We caught up with meat 'regular,' actor, singer and general sex-bomb-man-about-town, Matt Gent, who's GoGo'ing to be GoGoing with Danny Polaris (Associate Editor) at the meat party tonight at Dalston Superstore...
Hi Matthew, we're excited to have you dancing gogo with us on Saturday. What kind of guys will you be eyeing up from the top of the bar?
Meat draws a damn hot crowd so... all of them? But if I had to pick, hairy ones with danger in their eyes. The sort that might accidentally kill u?
Danny Polaris might accidentally kill you if he slips on the bar. How do you plan to keep him at bay?
If he tries any stunts I'll go full tilt "Showgirls" on his ass. Ya know, mind the monkey shit / pearl necklace style. Though I can think of worse things than falling into him.
You've not been in London for a while, what have you been up to?
Since we last spoke I've been on the road with a Strictly Come Dancing show, then in Germany mincing around in tights for Spamalot, and more recently giving it the whole Jane MacDonald bit on ship. Actually, scratch that, she's shit. It's more like a Man Band – Il Divo with personality. But don't be fooled, I got to SNAX at Easter, and London Pride so not too much work.
What songs do you sing to a man to get into his heart / bed?
About eight bars of Jerome Kern's "All the things you are". But only in an emergency.
Did you do any singing at SNAX?
No. I mostly just got lost. Then fucked a muscle bear and his two mates in the cafe. It took us all by surprise.
The other high point was hearing a pimped out version of Madonna's "Bedtime Stories" on the Lab dance floor. It was surreal. Totally packed and I kept having Wizard of Oz moments: "you were there, and you were there!" seeing people from London. It was magic. Hundreds of sweaty leather clad boys getting messy to Madonna. Was a nice break from the techno.
The gay scene is full of labels – top, bottom, versatile, bear, cub, twink – are these important? Do they mean anything? How do you label yourself?

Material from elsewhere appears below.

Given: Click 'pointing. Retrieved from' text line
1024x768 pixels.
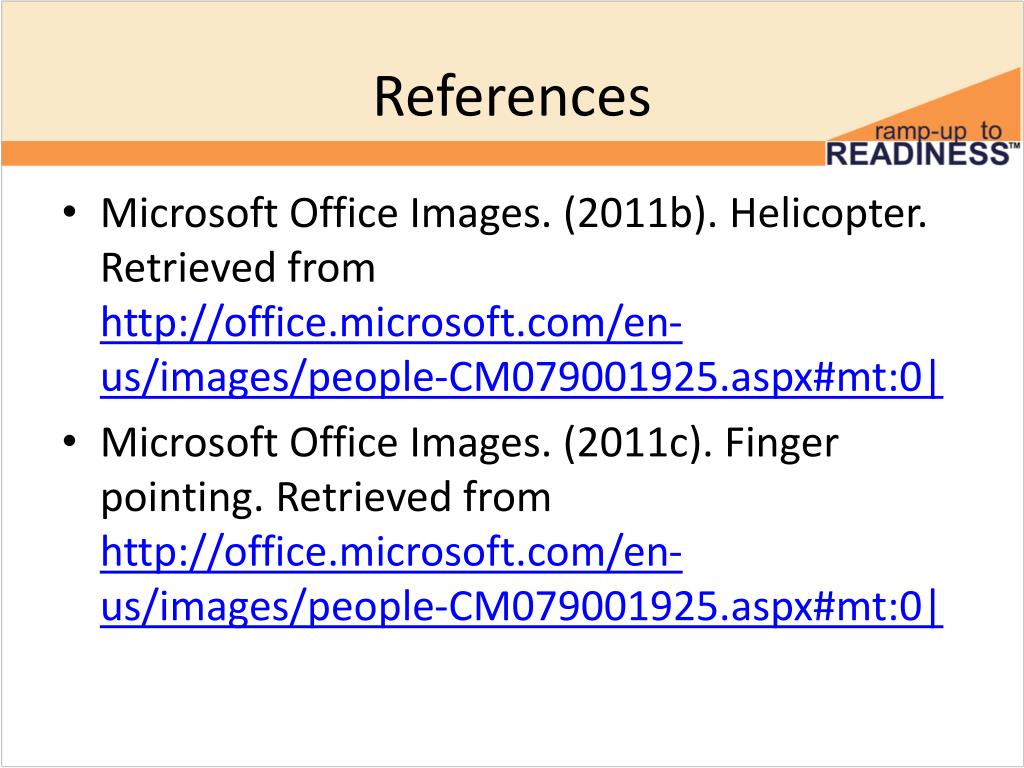Looking at the screenshot, I should pyautogui.click(x=326, y=498).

Ah... the gays. We love our labels. I don't think there's a simple answer to this one. Lots of us crave a sense of belonging so being part of a social group based on appearance is a social group none-the-less. But *toxic masculinity claxon,* it's really easy to short-change someone by writing them off before you've met them – "oh I don't fuck twinks" or "I'm only into muscle." For fast food sex (scruff, etc) I think it's fine. Order exactly what you want! But real life has to be more fluid.
I guess I'd class myself as an otter. (Which is a hilarious concept). And while I try to avoid having a set type, I've always been an admirer of fur.
Sexual labels are a whole other thing. For compatibility I get why top/bttm/vers is a thing. That said, there's a whole masculinity thing about bottoming that's not cute. I mean, if you're gonna take the piss out of a bottom for being a bottom, how exactly do you foresee sex working?
The older I get the less importance I give to labels. They're fine so long as they don't become rules. At the end of the day, sex is meant to be fun, and rules are made to be broken.
What's your ideal costume for a really hot cosplay scenario?
Cosplay is something I've never really gotten into. I'm an actor so I wear daft costumes all the time. But, I watched one of the X-Man films on ship lately so I'd have to say getting thoroughly destroyed in a double team by Colossus and Wolverine.
What tune do you most want to hear tonight?
My faves are the 1975, The Sound and Jocelyn Brown, Somebody Else's Guy.
See the gorgeous Matt tonight (Saturday 22nd July) at Dalston Superstore.